* _Enunciado da tarefa_
Transcreva fielmente o trecho do texto sobre o poeta Jamerson Lemos que vai de "JAMERSON LEMOS, O" a "o genial Rimbaud.".

24 de mar. de 2016

JAMERSON LEMOS, O POETA-INVENTOR

É o seguinte: a primeira vez que ouvi esta expressão neomalditismo foi quando o poeta Jamerson Lemos chegou com este papo:
             – É, poeta, sabes como é!... O negócio é ser poeta neomaldito.
            E realmente havia saído uma antologia da poesia francesa assim denominada: os novos malditos. Pertenciam à herança cultural que nos legaram Villon, Baudelaire, Verlaine e o genial Rimbaud.
Isso era no Maranhão dos anos sessenta e nove e eu estava embalado pelo sonho de também me tornar poeta, pois, apesar da pouca idade, já havia tentado de tudo para encaminhar-me profissionalmente na vida, e sempre dera com os burros nágua.
O poeta pernambucano Jamerson Lemos viera de Recife com seu pai, o Sr. Lemos, corretor imobiliário e em São Luís se estabeleceram. Seu pai enviuvara, era isso, e lhe dava uma mesada com a qual o poeta resolvia as necessidades mais prementes.
Na Praça Deodoro a gente se reunia, uma patota de malucos, pra queimar um fumo e jogar conversa fora. O Cafeteira, quando prefeito, fizera na praça uma espécie de arena, com vários degraus, a qual chamávamos de Senado. Foi ali que vi o poeta Jamerson pela primeira vez. Parou, deu uns pegas num baseado, fomos apresentados um ao outro e fiquei de lhe mostrar alguns poemas meus.
Lembro que no nosso próximo encontro, quando lhe mostrei alguns poemas ele disse: “ainda és um poeta verde”, mas me incentivou deveras. Ele já havia publicado seu primeiro livro de poesia, o Superfície do Vento, bem recebido pela crítica e leitores. Fora também membro da Academia Maranhense dos Novos, movimento de fôlego curto e vida efêmera, que contara com, entre outros, o poeta Fernando Braga, hoje radicado em Brasília.

* _Dados brutos_
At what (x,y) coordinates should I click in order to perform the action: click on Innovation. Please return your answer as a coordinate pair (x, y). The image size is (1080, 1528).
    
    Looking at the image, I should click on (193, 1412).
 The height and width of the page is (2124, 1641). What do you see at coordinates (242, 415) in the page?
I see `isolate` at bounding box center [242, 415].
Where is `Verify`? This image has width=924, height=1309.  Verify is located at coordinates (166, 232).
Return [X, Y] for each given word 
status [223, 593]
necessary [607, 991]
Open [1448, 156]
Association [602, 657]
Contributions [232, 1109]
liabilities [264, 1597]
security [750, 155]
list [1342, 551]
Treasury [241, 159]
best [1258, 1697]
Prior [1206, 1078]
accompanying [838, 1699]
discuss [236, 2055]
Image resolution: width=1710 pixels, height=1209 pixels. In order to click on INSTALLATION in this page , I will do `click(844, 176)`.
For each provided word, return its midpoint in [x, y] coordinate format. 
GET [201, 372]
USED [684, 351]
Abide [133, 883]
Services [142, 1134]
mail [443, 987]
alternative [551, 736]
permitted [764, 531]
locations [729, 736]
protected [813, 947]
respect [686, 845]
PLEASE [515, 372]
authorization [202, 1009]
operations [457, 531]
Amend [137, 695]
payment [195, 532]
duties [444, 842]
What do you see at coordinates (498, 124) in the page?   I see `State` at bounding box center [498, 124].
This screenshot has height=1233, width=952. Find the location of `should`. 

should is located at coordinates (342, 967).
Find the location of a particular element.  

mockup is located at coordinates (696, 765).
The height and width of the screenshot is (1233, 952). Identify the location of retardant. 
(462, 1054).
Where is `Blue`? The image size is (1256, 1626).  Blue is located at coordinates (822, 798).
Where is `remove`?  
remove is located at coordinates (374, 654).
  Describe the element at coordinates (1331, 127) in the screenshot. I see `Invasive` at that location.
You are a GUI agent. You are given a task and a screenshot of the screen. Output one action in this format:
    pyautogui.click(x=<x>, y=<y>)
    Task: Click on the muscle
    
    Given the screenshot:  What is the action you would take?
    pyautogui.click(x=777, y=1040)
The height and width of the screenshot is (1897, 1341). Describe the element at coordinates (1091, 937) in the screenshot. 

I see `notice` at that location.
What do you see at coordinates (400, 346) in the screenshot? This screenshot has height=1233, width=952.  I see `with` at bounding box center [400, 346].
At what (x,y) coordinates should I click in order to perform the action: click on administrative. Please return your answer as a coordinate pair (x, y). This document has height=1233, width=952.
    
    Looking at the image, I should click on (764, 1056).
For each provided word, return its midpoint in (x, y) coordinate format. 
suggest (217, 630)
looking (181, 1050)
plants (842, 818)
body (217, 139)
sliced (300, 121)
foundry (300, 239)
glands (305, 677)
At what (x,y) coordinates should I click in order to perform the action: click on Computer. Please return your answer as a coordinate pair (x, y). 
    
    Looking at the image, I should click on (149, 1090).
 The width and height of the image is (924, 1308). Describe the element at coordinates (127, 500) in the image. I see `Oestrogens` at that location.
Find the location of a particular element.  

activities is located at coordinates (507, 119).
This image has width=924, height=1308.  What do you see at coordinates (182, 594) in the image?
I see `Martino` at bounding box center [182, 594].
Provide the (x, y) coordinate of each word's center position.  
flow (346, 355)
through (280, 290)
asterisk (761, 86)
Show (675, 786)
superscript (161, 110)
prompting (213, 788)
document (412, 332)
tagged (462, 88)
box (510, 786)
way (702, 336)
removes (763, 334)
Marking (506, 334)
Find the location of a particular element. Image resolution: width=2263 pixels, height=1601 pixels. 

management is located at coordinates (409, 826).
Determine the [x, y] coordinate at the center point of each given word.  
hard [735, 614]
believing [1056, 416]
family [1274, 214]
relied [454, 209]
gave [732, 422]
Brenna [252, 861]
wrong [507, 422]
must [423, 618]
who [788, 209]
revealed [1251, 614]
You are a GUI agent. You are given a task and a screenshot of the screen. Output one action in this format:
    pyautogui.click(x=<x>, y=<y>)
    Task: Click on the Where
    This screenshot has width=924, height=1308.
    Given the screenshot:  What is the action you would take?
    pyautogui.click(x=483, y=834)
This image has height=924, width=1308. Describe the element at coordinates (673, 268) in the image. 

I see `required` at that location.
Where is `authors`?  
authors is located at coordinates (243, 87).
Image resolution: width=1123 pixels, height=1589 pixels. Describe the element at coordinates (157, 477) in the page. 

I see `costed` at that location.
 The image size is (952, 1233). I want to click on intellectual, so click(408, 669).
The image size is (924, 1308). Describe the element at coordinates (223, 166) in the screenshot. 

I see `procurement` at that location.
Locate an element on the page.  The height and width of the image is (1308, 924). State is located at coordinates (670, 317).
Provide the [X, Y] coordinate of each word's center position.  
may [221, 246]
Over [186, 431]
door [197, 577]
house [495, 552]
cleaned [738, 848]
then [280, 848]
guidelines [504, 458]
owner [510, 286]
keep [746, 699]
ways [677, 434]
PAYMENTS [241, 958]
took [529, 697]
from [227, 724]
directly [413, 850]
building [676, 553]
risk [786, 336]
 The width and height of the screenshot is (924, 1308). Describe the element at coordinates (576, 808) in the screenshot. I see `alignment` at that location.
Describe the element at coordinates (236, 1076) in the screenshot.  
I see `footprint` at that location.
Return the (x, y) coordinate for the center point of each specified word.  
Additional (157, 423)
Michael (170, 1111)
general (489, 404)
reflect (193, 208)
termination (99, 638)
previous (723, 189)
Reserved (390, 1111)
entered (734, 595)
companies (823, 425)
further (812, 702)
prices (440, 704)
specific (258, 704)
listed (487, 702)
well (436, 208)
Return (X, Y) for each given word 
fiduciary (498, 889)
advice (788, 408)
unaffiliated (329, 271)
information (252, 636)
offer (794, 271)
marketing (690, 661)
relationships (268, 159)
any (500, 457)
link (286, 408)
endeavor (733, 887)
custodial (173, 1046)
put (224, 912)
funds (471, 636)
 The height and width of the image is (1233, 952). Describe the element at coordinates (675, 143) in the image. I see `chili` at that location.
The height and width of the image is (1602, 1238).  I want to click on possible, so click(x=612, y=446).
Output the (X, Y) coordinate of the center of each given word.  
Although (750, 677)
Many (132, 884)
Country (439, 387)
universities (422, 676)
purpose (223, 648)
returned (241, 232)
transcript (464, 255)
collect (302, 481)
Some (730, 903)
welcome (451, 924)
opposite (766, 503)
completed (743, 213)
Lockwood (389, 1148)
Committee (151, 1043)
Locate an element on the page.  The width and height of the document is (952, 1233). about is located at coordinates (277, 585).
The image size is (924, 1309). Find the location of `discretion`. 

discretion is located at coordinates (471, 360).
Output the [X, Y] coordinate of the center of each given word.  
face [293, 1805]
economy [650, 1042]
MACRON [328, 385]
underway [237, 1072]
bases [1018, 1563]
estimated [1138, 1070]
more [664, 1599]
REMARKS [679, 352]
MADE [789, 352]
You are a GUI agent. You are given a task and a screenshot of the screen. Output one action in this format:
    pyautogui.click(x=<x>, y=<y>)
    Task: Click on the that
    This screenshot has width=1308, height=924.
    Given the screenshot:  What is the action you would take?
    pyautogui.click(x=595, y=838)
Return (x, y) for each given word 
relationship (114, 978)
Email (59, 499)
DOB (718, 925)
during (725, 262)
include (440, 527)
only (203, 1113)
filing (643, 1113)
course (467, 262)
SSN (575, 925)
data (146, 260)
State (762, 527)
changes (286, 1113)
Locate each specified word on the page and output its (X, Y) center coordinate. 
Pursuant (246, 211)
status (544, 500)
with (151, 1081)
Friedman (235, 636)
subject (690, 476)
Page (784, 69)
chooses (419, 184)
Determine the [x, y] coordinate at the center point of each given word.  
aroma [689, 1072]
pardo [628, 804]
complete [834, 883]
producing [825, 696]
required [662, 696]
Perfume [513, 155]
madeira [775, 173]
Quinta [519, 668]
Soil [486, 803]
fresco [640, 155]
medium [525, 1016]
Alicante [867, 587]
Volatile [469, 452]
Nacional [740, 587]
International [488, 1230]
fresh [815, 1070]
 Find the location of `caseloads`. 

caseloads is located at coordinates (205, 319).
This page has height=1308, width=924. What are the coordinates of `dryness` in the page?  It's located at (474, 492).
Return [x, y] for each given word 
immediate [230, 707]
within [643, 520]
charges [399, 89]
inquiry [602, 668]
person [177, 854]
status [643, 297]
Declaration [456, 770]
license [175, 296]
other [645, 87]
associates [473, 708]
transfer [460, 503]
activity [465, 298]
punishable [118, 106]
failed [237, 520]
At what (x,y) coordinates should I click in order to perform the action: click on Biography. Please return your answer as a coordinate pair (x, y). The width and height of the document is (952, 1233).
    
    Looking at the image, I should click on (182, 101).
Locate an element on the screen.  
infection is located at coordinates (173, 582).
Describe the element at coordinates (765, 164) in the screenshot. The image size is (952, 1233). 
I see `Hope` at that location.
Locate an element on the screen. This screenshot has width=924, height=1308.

* _Resposta do exercício_
JAMERSON LEMOS, O POETA-INVENTOR

É o seguinte: a primeira vez que ouvi esta expressão neomalditismo foi quando o poeta Jamerson Lemos chegou com este papo:
             – É, poeta, sabes como é!... O negócio é ser poeta neomaldito.
            E realmente havia saído uma antologia da poesia francesa assim denominada: os novos malditos. Pertenciam à herança cultural que nos legaram Villon, Baudelaire, Verlaine e o genial Rimbaud.